WORK TO DO – Revise the records below, replacing every instance of "image size" with "frame size" and keeping everything else the same.

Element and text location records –
++++++
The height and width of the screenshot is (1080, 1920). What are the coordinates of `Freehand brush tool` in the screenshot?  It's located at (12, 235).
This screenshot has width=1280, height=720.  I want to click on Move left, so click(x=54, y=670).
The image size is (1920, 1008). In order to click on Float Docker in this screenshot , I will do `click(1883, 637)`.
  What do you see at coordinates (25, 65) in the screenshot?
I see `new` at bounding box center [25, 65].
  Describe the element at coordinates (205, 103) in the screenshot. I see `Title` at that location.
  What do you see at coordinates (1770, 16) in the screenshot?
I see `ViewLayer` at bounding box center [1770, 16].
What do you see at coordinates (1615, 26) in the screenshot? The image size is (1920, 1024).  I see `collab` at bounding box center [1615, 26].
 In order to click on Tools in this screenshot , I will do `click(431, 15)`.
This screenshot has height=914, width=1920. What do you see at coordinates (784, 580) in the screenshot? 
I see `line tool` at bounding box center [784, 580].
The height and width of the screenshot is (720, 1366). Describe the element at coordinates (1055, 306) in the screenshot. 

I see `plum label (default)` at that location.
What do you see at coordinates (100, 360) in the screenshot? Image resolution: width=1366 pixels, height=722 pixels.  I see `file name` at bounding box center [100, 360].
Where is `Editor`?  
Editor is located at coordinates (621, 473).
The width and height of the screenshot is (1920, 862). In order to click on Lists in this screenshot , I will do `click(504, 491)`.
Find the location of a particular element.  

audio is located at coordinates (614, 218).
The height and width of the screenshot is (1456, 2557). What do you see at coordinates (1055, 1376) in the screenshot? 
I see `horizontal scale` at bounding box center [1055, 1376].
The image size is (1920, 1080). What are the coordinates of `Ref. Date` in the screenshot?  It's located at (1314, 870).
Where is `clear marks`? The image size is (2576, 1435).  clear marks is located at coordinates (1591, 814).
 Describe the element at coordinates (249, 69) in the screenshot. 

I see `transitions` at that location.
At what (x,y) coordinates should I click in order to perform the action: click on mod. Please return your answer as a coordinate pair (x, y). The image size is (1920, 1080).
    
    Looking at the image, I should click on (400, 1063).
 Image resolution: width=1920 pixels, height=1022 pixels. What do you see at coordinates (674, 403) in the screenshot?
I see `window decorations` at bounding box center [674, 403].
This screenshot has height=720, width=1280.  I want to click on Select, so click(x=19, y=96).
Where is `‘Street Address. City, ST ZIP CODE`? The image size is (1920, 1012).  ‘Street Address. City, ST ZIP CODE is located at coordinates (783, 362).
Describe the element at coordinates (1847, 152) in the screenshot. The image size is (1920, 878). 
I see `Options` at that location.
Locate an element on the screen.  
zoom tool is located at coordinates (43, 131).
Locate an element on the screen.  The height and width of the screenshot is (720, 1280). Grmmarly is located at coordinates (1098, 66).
++++++
RESULT BELOW –
The height and width of the screenshot is (1080, 1920). What are the coordinates of `Freehand brush tool` in the screenshot?  It's located at (12, 235).
This screenshot has width=1280, height=720.  I want to click on Move left, so click(x=54, y=670).
The frame size is (1920, 1008). In order to click on Float Docker in this screenshot , I will do `click(1883, 637)`.
  What do you see at coordinates (25, 65) in the screenshot?
I see `new` at bounding box center [25, 65].
  Describe the element at coordinates (205, 103) in the screenshot. I see `Title` at that location.
  What do you see at coordinates (1770, 16) in the screenshot?
I see `ViewLayer` at bounding box center [1770, 16].
What do you see at coordinates (1615, 26) in the screenshot? The frame size is (1920, 1024).  I see `collab` at bounding box center [1615, 26].
 In order to click on Tools in this screenshot , I will do `click(431, 15)`.
This screenshot has height=914, width=1920. What do you see at coordinates (784, 580) in the screenshot? 
I see `line tool` at bounding box center [784, 580].
The height and width of the screenshot is (720, 1366). Describe the element at coordinates (1055, 306) in the screenshot. 

I see `plum label (default)` at that location.
What do you see at coordinates (100, 360) in the screenshot? Image resolution: width=1366 pixels, height=722 pixels.  I see `file name` at bounding box center [100, 360].
Where is `Editor`?  
Editor is located at coordinates (621, 473).
The width and height of the screenshot is (1920, 862). In order to click on Lists in this screenshot , I will do `click(504, 491)`.
Find the location of a particular element.  

audio is located at coordinates (614, 218).
The height and width of the screenshot is (1456, 2557). What do you see at coordinates (1055, 1376) in the screenshot? 
I see `horizontal scale` at bounding box center [1055, 1376].
The frame size is (1920, 1080). What are the coordinates of `Ref. Date` in the screenshot?  It's located at (1314, 870).
Where is `clear marks`? The frame size is (2576, 1435).  clear marks is located at coordinates (1591, 814).
 Describe the element at coordinates (249, 69) in the screenshot. 

I see `transitions` at that location.
At what (x,y) coordinates should I click in order to perform the action: click on mod. Please return your answer as a coordinate pair (x, y). The frame size is (1920, 1080).
    
    Looking at the image, I should click on (400, 1063).
 Image resolution: width=1920 pixels, height=1022 pixels. What do you see at coordinates (674, 403) in the screenshot?
I see `window decorations` at bounding box center [674, 403].
This screenshot has height=720, width=1280.  I want to click on Select, so click(x=19, y=96).
Where is `‘Street Address. City, ST ZIP CODE`? The frame size is (1920, 1012).  ‘Street Address. City, ST ZIP CODE is located at coordinates (783, 362).
Describe the element at coordinates (1847, 152) in the screenshot. The frame size is (1920, 878). 
I see `Options` at that location.
Locate an element on the screen.  
zoom tool is located at coordinates (43, 131).
Locate an element on the screen.  The height and width of the screenshot is (720, 1280). Grmmarly is located at coordinates (1098, 66).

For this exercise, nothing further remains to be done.